Compression should be applied to the injected site immediately postinjection. Massaging the injected vein(s) immediately after withdrawing the needle, using firm pressure and “milking” the sclerosant toward the smallest telangiectatic branches, provides immediate compression and decreases the chance of sclerosant and venous blood reflux from the puncture site and into the surrounding tissue. Massaging may also limit bruising and minimize stinging and burning. Adequate compression following each sclerotherapy session is essential for optimization of both short- and longterm treatment results. Direct contact of the sclerosed endothelium via compression results in more effective fibrosis and allows for the use of lower concentrations of sclerosant [11, 12, 13]. Compression also reduces the extent of thrombus formation, which in turn decreases the incidence of vessel recanalization. Postsclerosis hyperpigmentation and telangiectatic matting (TM) have also been shown to be reduced with the use of postsclerotherapy compression [12, 14]. Compression following treatment also improves efficacy of the calf-muscle pump and aids in more rapid dilution of the sclerosant from the deep venous system, thereby reducing the risk of deep venous thrombosis [2, 11, 12].

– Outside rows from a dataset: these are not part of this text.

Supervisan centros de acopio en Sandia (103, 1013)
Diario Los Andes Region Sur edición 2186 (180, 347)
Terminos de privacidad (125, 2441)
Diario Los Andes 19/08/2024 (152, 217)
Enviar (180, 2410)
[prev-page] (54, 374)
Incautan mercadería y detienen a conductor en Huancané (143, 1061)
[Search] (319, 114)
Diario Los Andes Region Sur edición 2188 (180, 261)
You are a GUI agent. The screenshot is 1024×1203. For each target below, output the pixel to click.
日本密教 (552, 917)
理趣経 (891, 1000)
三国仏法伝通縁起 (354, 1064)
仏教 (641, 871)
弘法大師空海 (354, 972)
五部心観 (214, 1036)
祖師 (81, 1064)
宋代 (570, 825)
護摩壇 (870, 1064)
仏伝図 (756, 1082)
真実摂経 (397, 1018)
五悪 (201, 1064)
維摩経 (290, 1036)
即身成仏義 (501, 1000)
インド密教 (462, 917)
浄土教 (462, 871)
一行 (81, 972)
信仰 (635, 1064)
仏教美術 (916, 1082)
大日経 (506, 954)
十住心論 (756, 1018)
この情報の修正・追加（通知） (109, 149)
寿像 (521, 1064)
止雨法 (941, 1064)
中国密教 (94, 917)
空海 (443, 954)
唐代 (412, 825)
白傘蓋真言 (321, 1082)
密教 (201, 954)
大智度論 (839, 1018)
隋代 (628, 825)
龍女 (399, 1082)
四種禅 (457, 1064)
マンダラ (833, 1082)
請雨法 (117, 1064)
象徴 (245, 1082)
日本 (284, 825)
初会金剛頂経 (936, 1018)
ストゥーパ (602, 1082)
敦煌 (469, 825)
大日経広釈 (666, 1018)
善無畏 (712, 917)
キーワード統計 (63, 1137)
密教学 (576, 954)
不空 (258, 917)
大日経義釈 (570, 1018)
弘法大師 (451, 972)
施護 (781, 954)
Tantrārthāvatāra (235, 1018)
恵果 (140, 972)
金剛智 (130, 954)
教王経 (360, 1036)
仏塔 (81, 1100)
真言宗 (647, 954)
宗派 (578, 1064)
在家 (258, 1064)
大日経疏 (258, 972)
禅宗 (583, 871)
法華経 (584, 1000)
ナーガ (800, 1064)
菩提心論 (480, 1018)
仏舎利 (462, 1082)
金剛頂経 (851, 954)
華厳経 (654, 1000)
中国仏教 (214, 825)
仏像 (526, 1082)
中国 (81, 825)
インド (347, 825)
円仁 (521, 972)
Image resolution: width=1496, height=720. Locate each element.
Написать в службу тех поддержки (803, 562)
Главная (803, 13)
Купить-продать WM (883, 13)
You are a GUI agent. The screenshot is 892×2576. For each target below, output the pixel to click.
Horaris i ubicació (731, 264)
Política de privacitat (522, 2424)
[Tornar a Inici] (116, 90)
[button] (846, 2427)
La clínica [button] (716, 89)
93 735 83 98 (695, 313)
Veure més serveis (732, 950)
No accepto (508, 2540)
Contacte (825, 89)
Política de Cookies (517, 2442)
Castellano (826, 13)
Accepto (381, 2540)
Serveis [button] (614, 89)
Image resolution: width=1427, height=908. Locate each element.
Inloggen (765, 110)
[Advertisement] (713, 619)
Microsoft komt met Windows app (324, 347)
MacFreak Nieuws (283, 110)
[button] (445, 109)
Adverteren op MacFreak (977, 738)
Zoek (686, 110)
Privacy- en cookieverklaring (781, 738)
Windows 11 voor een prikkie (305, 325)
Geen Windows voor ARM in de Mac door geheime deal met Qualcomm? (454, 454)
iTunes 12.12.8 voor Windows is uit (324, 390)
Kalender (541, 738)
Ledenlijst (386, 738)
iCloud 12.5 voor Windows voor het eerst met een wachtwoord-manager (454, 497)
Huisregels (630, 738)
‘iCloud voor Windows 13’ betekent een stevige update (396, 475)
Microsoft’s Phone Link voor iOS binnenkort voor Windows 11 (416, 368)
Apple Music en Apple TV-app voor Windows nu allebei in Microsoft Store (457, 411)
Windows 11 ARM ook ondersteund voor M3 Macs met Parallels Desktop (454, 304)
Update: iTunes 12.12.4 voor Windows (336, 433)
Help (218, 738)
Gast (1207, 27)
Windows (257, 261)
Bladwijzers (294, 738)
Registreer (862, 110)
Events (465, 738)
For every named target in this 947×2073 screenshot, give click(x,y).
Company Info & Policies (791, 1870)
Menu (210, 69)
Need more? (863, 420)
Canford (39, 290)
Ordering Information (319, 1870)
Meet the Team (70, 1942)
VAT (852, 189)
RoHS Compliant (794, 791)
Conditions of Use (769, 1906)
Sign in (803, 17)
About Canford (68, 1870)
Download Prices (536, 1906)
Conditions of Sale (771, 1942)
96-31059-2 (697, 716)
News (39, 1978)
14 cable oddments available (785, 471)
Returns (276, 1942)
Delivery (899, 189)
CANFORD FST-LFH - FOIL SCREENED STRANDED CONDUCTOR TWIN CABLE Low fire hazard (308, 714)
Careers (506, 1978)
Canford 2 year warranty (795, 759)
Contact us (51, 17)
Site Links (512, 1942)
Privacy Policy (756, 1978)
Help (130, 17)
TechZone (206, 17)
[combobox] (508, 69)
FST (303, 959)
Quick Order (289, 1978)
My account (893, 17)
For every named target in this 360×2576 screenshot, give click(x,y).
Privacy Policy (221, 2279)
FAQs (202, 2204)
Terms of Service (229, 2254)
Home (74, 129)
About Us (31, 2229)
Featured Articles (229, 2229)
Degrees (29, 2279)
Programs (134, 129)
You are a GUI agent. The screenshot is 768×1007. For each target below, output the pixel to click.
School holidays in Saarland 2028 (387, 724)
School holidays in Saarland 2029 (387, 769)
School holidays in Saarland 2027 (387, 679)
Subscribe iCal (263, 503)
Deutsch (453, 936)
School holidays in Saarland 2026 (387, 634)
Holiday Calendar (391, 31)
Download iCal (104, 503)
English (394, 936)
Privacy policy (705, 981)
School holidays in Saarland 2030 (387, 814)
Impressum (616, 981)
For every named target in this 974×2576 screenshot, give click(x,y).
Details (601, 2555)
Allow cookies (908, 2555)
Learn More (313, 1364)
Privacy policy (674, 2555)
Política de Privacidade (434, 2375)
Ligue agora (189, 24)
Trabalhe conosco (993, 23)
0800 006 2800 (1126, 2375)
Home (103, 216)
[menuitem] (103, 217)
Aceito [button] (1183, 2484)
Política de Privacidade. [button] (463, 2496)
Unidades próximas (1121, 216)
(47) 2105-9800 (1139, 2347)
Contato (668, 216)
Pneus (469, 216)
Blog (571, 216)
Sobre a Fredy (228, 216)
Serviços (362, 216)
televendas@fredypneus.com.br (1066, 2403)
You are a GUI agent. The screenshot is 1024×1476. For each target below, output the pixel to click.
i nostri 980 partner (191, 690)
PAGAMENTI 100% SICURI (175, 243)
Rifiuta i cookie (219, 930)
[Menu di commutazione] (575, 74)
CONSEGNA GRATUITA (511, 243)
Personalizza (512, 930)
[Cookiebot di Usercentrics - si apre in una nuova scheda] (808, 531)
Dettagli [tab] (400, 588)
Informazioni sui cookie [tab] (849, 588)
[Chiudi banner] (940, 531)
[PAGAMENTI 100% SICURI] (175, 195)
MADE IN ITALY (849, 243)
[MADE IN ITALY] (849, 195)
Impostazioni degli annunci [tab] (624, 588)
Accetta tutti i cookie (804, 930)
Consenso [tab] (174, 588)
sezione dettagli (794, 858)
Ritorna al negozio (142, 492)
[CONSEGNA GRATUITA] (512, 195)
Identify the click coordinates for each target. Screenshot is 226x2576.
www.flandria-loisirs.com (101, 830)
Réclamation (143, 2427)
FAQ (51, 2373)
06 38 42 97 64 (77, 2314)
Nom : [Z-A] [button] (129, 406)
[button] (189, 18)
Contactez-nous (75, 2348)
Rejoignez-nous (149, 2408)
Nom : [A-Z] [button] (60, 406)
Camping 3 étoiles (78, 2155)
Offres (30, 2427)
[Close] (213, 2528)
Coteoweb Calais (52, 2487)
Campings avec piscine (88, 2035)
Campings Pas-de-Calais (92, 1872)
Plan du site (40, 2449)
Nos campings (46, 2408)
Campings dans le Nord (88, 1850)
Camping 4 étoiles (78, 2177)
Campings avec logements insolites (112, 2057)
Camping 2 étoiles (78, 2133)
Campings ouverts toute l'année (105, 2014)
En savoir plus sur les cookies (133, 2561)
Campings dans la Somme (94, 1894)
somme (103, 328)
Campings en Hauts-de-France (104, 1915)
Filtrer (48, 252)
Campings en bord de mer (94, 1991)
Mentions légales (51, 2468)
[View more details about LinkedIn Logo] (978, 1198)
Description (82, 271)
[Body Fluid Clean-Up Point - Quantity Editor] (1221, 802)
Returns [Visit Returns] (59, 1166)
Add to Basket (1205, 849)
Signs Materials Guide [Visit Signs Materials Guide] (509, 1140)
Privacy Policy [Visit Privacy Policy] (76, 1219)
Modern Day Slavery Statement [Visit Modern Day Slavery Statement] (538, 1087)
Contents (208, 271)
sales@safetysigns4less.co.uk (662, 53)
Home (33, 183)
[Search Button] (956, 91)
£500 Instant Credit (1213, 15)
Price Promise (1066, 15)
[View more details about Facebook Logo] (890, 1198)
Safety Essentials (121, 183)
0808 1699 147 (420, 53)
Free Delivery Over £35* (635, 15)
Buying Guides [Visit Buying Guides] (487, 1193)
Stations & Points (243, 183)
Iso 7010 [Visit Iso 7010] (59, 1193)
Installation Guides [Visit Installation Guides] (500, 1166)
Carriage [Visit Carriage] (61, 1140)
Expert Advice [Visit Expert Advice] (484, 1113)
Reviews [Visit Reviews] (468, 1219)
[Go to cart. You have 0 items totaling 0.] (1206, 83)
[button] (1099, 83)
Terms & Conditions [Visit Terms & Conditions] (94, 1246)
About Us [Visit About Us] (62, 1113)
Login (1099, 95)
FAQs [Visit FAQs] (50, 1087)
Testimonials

Patients who undergo sclerotherapy for uncomplicated telangiectasias usually can wear lighter-weight, graduated compression stockings (class I, 20–30 mmHg).These garments are applied at the end of the treatment session,with the treated leg(s) elevated approximately 45° above the horizontal. Additionally, postsclerotherapy cotton balls or rolls or foam pads are applied over the larger treated vessels and applied firmly in place with adequate pressure with a wide elastic bandage prior to application of the graduated compression garment (Table 8.7). Intravascular clots and phlebitis often occur when larger vessels are not additionally compressed with padding. Some phlebologists advocate removal of the compression garment 6 weeks after sclerotherapy, while others advocate wearing compression for no more than 8 h postsclerotherapy [10, 11, 12, 13]. Those who advocate 8 h of postsclerotherapy compression for telangiectasias feel the final outcome is no different than with patients who wear compression for 6 weeks [14]. The general recommended duration for wearing compression stockings varies from 3 days to 6 months, depending on– among other things–the diameter of the vessel(s). Studies show the maximum benefits of compression garments, no matter how long they were worn,were seen between 3–6 months following treatment [12]. The most improvement was seen in patients who wore the compression stockings for 6 months. However, some improvement can be seen in patients who wear the compression stockings for only a few days [12]. Some phlebologists give the patient the option of wearing graduated compression stockings for a period of 1–3 weeks, after expressing to the patient that optimization of treatment is reached with a longer duration of compression. In general, small telangiectasias less than 1mm in diameter may not require any postsclerotherapy compression [6].

After completion of the sclerotherapy session, the patient should walk for approximately 10–30 min immediately following the procedure. The patient should maintain normal day and nighttime activities, including at least a 1 h walk per day for 1 week. Hot showers or baths and strenuous physical activity (aerobics, weight lifting, squatting, etc.) should be avoided for the first week after treatment. Sclerotherapy is considered the standard treatment for intracutaneous varicose veins (spider, telangiectatic, and reticular veins), with an 80–90% improvement rate [15].